Amazon.com: 3 reviews
9 of 9 people found the following review helpful
Undeservedly ignored, unique blues recording 3 Sep 2002
By happydogpotatohead - Published on Amazon.com
Format: Audio CD
With the current trend for "sacred steel," it's interesting to hear steel guitar from the "other side of the tracks." Hop Wilson apparently didn't like touring, and spent most of his musical career playing in Houston, Texas. The recordings featured here are pretty much his entire output.
But what an output it is. Hop's lap steel guitar playing is by turns wildly demented and plangently sweet, sometimes within the same phrase. The lap steel adds a different tonal color to the proceedings, and Wilson has a terrific singing voice, perfect for blues, with a mournful edge even on the faster numbers.

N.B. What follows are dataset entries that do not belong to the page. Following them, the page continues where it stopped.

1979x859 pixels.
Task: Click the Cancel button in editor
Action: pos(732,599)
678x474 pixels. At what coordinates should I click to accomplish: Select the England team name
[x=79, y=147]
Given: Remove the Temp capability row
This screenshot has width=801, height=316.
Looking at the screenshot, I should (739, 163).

Drummer Ivory Lee Semien and an unknown vocalist take the mike on two other numbers, but I prefer Wilson's own singing, though they do a fine job.
The "recorded in a bar at midnight" ambience, combined with the occasional amp crackle and buzz, gives you that feeling of presence lost on many modern sanitized blues recordings. The band is loose but tight, and you get the feeling they are into what they're playing and know the material well.

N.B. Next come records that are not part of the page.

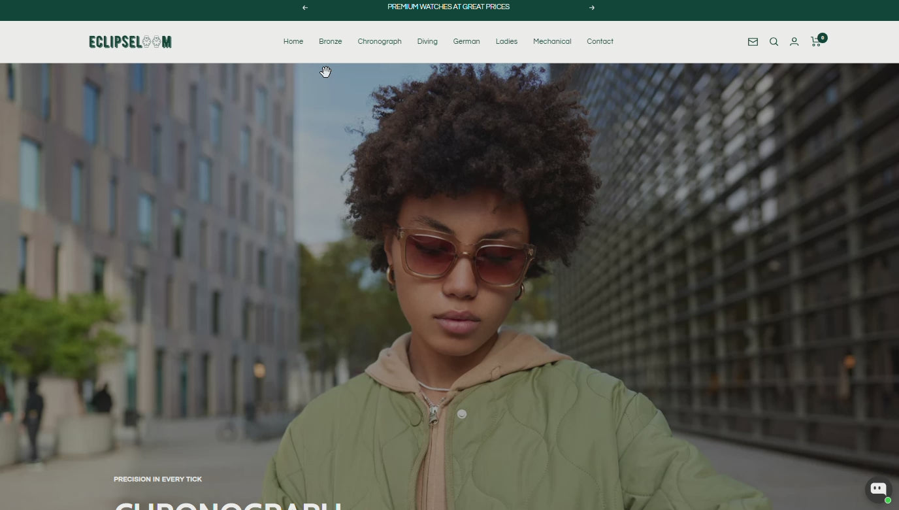Open the search magnifier icon
This screenshot has height=510, width=899.
click(774, 42)
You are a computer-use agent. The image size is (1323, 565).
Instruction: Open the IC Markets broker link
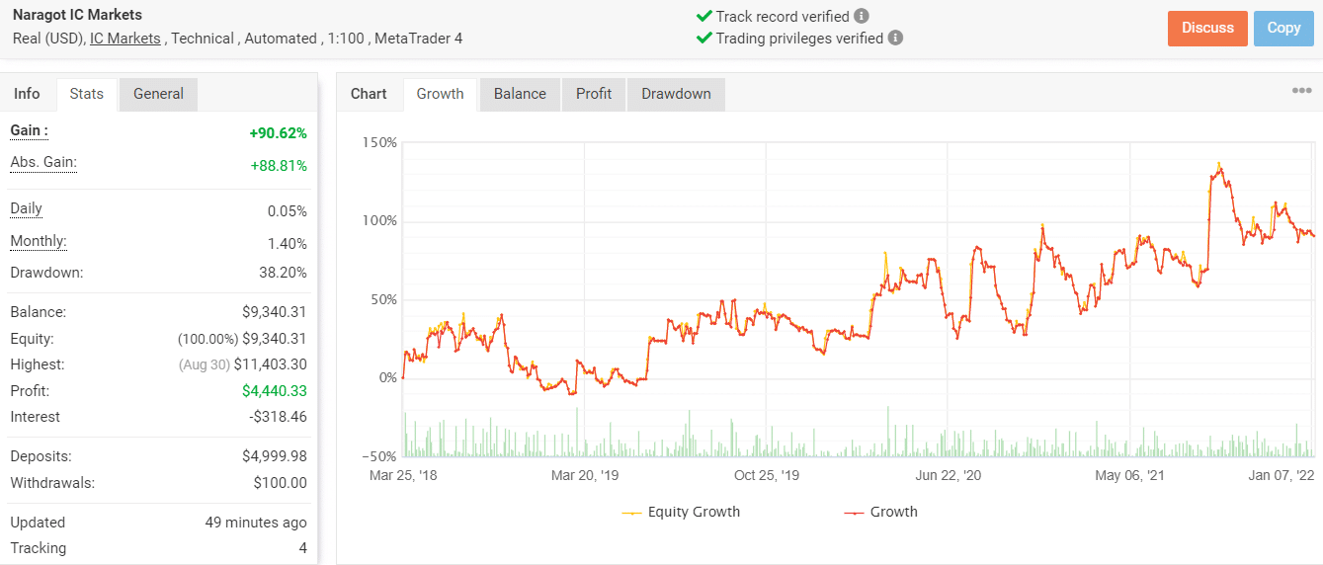124,39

Professional blues critics have compared Hop Wilson to Elmore James, but I frankly don't hear it except on "Be Careful With The Blues," where Wilson lifts the "Dust My Broom" riff and makes it his own in an instrumental. Wilson is less frenetic than James, and throws a lot more variety into his music. As much as I love Elmore James, a lot of his material relied on that "Dust My Broom" riff and stayed in the same key. Wilson has no such limitations.
Overall this is a great, downhome, funky recording of a little-known and underappreciated bluesman. I would recommend it highly to anyone who appreciates the real live blues.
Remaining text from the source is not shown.